Over the last century different media from all over the world have offered audiences image after image of violence. They have come in many different forms: from grainy black and white film footage of the Battle of the Somme (1916), via the jerky colour Zapruder film of John F.

Kennedy's assassination in Dallas (1963) to countless pictures of a plane crashing into a skyscraper in New York (2001), or mobile phone footage of ‘democracy' protestors being confronted by masked gangs or armed police in Hong Kong (2019). These and other now familiar representations of violence have tended to dominate the collective memory in Europe and North America. There are many other images from around the world that also now circulate the globe: the mushroom clouds over Hiroshima and Nagasaki (1945), a summary execution in a Vietnamese street (1968), a photograph of a young man carrying the body of 12- year-old Hector Pieterson in Soweto, South Africa (1976), a rare film of two women in the distance being hacked to death in the middle of a street during the 1994 genocide in Rwanda, and more recently films of hostages in Iraq being beheaded (c. 2014-16). Such representations have become ubiquitous, shaping how events are remembered and interpreted, so becoming part of a symbolic reservoir. Moments captured on film are often drawn upon metonymically to illustrate wider historical movements and fault lines. Technological advances have amplified the power of individual representations. Images both of actual violence and of its effects are invariably now digitised and easily available online. A few clicks on a smartphone or laptop, and these images, along with millions of others, are almost instantaneously available. A global history of past and present violence is there for the watching. With the development of the internet and the World Wide Web these traces of bloodshed are easily accessed, preserved and circulated.
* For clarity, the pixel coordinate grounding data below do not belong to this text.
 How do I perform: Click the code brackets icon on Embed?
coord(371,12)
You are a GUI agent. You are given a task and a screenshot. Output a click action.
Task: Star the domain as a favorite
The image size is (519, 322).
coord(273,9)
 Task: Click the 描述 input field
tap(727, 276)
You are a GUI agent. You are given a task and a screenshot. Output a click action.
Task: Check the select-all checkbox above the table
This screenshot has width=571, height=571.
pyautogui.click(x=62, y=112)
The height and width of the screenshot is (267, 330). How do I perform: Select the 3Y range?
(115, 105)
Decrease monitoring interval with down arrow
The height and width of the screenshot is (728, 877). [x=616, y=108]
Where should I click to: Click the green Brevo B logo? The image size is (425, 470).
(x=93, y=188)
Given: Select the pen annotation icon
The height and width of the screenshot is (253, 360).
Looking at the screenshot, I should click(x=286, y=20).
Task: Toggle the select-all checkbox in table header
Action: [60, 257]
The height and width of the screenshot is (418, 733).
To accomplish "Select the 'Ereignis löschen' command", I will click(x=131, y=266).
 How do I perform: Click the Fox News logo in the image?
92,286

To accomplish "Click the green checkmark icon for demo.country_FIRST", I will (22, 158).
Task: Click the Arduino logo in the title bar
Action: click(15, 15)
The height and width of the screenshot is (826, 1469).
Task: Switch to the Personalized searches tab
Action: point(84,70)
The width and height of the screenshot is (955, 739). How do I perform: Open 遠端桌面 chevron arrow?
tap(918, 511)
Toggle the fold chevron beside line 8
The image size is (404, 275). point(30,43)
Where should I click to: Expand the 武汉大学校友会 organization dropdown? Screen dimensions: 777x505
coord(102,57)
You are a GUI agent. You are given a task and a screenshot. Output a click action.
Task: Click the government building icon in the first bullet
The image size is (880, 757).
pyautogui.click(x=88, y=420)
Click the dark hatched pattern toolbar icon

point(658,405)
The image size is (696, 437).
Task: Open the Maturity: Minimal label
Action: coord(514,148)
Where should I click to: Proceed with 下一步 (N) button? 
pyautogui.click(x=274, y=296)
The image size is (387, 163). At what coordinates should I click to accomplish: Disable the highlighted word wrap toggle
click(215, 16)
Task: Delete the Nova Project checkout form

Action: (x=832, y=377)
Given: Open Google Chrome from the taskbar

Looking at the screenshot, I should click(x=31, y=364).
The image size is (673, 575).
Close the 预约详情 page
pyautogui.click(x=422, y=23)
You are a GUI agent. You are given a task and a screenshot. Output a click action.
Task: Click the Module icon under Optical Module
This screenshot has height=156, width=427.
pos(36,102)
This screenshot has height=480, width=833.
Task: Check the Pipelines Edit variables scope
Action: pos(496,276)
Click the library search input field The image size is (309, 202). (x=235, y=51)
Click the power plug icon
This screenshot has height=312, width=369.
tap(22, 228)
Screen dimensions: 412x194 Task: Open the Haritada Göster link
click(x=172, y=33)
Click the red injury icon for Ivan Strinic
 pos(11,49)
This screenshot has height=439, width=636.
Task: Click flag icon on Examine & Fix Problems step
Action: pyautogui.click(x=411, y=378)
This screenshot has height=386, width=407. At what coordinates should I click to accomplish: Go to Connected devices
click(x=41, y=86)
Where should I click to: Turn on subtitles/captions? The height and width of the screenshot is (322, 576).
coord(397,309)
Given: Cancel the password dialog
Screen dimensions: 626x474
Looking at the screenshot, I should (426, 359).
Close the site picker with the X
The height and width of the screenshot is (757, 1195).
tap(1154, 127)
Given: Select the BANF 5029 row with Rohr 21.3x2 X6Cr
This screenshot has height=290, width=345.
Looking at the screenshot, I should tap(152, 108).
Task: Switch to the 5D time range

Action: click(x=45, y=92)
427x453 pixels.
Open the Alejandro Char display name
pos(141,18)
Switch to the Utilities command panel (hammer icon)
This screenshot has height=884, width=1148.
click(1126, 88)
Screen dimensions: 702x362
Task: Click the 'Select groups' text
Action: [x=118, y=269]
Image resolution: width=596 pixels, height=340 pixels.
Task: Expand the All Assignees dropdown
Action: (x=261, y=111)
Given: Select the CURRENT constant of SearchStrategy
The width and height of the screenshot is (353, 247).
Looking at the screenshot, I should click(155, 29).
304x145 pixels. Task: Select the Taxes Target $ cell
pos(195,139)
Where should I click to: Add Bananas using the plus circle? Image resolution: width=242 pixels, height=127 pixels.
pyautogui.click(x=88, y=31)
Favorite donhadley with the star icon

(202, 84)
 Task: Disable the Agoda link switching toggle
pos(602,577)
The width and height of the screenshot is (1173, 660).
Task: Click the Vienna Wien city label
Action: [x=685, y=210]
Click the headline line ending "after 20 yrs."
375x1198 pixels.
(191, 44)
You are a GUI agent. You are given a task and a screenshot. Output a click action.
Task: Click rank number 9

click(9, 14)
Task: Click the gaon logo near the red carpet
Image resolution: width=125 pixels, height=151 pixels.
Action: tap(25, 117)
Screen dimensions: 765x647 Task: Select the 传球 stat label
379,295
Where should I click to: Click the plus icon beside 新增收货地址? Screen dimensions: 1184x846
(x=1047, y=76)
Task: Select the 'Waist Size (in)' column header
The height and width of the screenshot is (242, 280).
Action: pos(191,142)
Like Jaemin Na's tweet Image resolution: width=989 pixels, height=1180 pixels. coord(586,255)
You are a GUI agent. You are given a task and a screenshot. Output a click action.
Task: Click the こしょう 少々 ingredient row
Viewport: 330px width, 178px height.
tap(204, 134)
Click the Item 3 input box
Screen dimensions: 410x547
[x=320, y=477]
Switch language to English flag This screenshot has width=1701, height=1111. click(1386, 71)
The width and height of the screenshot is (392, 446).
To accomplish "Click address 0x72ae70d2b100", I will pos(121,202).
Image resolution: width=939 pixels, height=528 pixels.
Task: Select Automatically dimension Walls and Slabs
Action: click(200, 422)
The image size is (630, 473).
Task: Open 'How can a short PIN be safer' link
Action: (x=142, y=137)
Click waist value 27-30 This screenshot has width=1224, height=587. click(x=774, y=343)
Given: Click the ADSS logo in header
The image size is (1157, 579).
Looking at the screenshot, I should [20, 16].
In the pages that follow I analyse how audiences, journalists and producers interact with media representations of violence.

More precisely I examine the practices of revealing, representing, redacting, remembering and responding to images of violence, using a wide range of examples from different media. While recognising the power of vivid journalistic written and verbal descriptions of violence, this chapter primarily considers visual representations over the last two centuries, starting from the 1810s, in the decade before the first photograph (c. 1826), to the present day. As the previous chapter has considered cinematic violence, this one will concentrate upon non-cinematic examples, such as photographic portrayals of non-fictional violence. Other practices such as hiding, selecting, overlooking, forgetting and recollecting will be juxtaposed with these core practices of revealing, representing, redacting, remembering and respond­ing. My argument is that these related practices contribute to the way violence manifests itself around the circuit of communication, which begins with acts of creation and production of images of violence, and which is then followed by their dissemination, reception and recycling. Reflecting further on this circuit of communication and these related practices will help answer questions such as: Why do certain images of violence receive more attention than others? Why are some media representations of violence remembered and others easily forgot­ten? Before turning to these and related questions it is useful to reflect upon the recurring tension between reticence and exposure, discernible in the evolution of representations of violence.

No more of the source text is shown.